Таким образом, Уолтер познакомился с Грейс на благотворительном приеме Рэндомов. Разница в возрасте между ними была в точности такой же, как у Барли с Дорис. Двадцать шесть лет между Грейс и Уолтером и двадцать шесть лет между Барли и Дорис.
Перед Уолтером была женщина с печальными темными глазами и ласковым, немного удивленным выражением лица — словно она впервые увидела мир. Такое выражение бывает у годовалого младенца, когда он обнаруживает, что для того, чтобы ходить и бегать, нужно выработать некоторый иммунитет к острым углам. Он подумал, что ей около сорока. В любом случае старше его, но кому до этого дело? Ее платье из насыщенно пурпурного жатого бархата было того самого качества и цвета, который ему страстно хотелось передать на холсте. Платье, застегнутое до самой шеи, с длинными рукавами и плотными манжетами, будто женщина нуждалась в защите — хотя бы такой, какую могла дать ей ткань. Никаких драгоценностей, кроме жемчужных клипс.

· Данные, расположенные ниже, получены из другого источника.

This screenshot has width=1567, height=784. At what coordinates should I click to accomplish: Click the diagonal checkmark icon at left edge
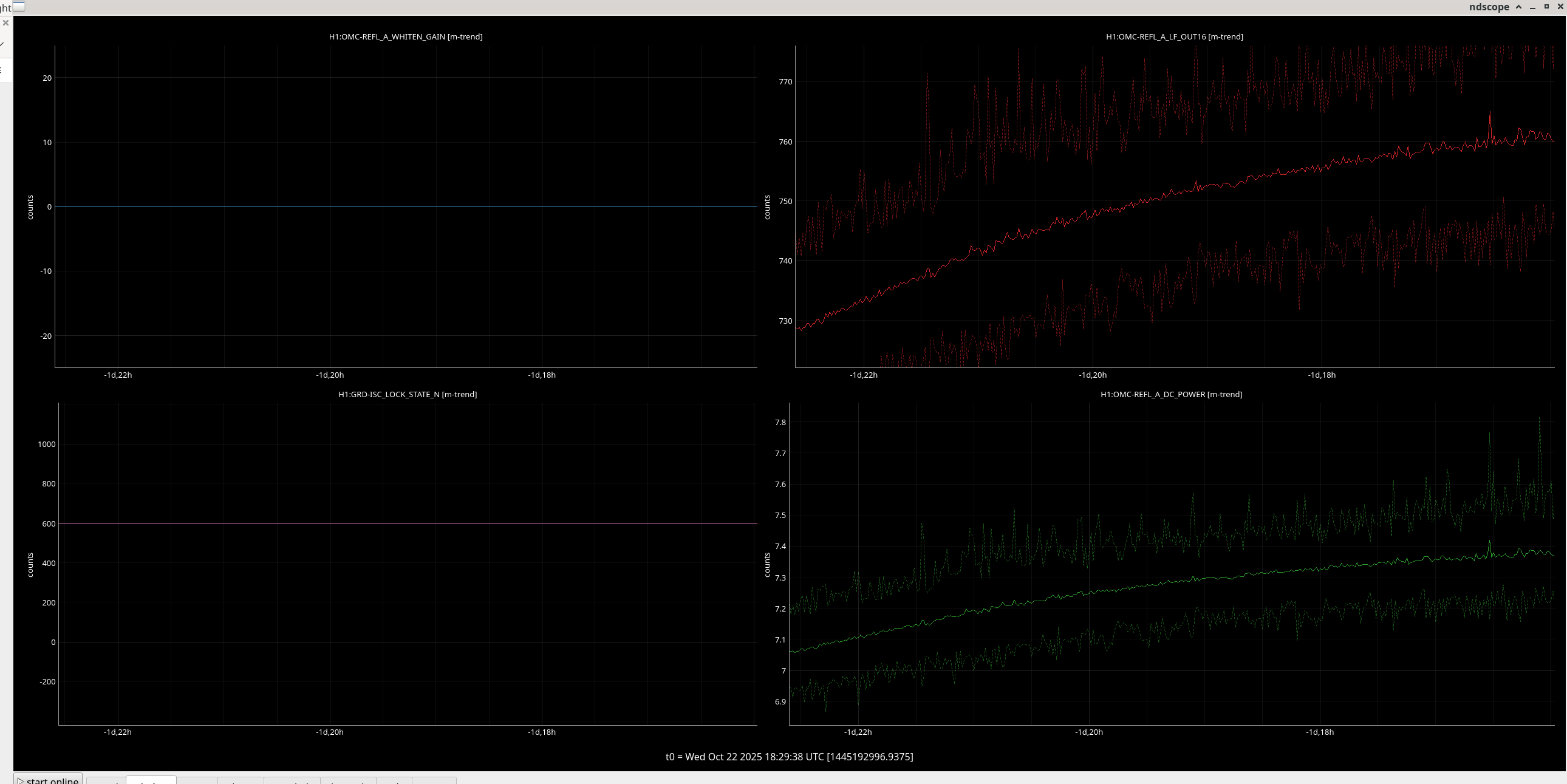(2, 44)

Конечно, он подумал о розах: его мать, жена приходского священника, выращивала в церковном садике, где Уолтер провел большую часть своего детства, великолепные розы именно такого цвета. Мать сказала ему, что роза называется «цветок Иерусалима»: обычного розового цвета бутон, распускаясь, с каждой неделей наливался пурпуром, пока лепестки не становились почти черными и опадали, осыпаясь с драгоценной тычинки, которую некогда так бережно охраняли.

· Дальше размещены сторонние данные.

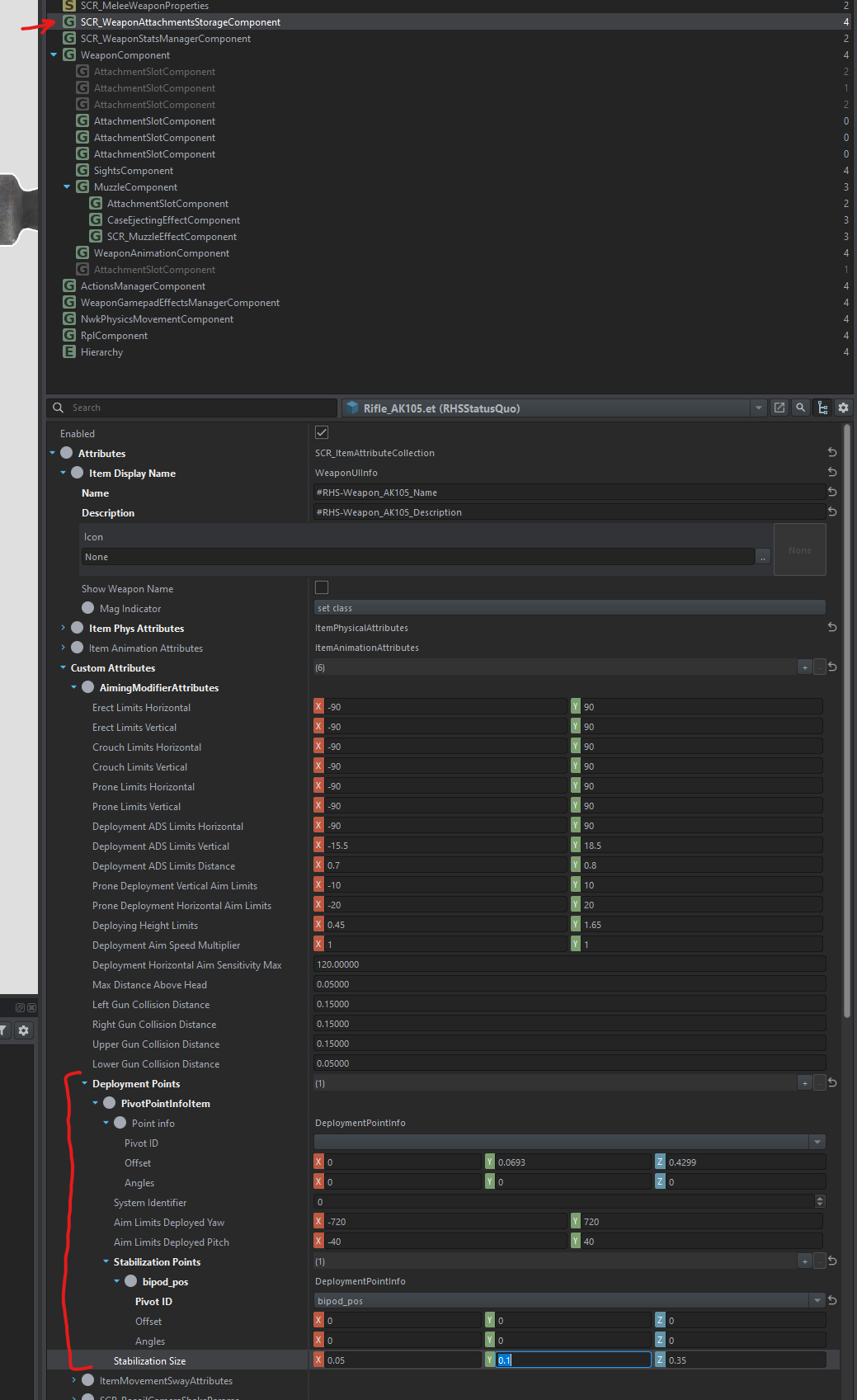Open prefab in new window icon

click(x=779, y=408)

Грейс Солт сидела в одиночестве, слушая игру струнного квартета, расположившегося в своего рода портике из розового гипса на голубом прозрачном помосте. Снизу музыканты освещались каким-то призрачным светом. Все это устроила фирма под названием «Фонд райзерс фан», и крошечные золоченые стульчики, шампанское и канапе смотрелись несколько странно на фоне солидной мебели и унылого антиквариата.
Уолтер присел рядом с ней на обитую зеленым шелком софу. Грейс забыла имя молодого человека буквально через мгновение после того, как леди Джулиет, представив его, удалилась, по вежливо попросила его рассказать о себе. Уолтер ответил, что он — художник, написавший портрет, который станет главным лотом аукциона. Она сказала, что портрет ей очень нравится: ему удалось передать на холсте доброту леди Джулиет.
— Леди Джулиет не хочет казаться просто доброй, — возразил Уолтер. — Она предпочитает выглядеть значительной. Я попытался изобразить ее суровой, но, увы, искусство художника в том и заключается, чтобы показать па холсте душу позирующего, а она такая, какая есть.
Он придумал это объяснение буквально час назад специально для нескольких ведущих колонок светских сплетен, удостоивших прием своим присутствием. Уолтеру казалось, что это откровение здорово смахивает на клише, но журналисты с удовольствием его проглотили.
— Я знаю, что леди Джулиет очень добра, — произнесла Грейс, — поскольку она довольно часто приглашает меня на ленч. Конечно, не настолько добра, чтобы пригласить на ужин. Но одинокие женщины, если у них нет выдающихся талантов или собственного стиля, совершенно никчемны, и к ним нужно применять закон о регулировании расходов населения.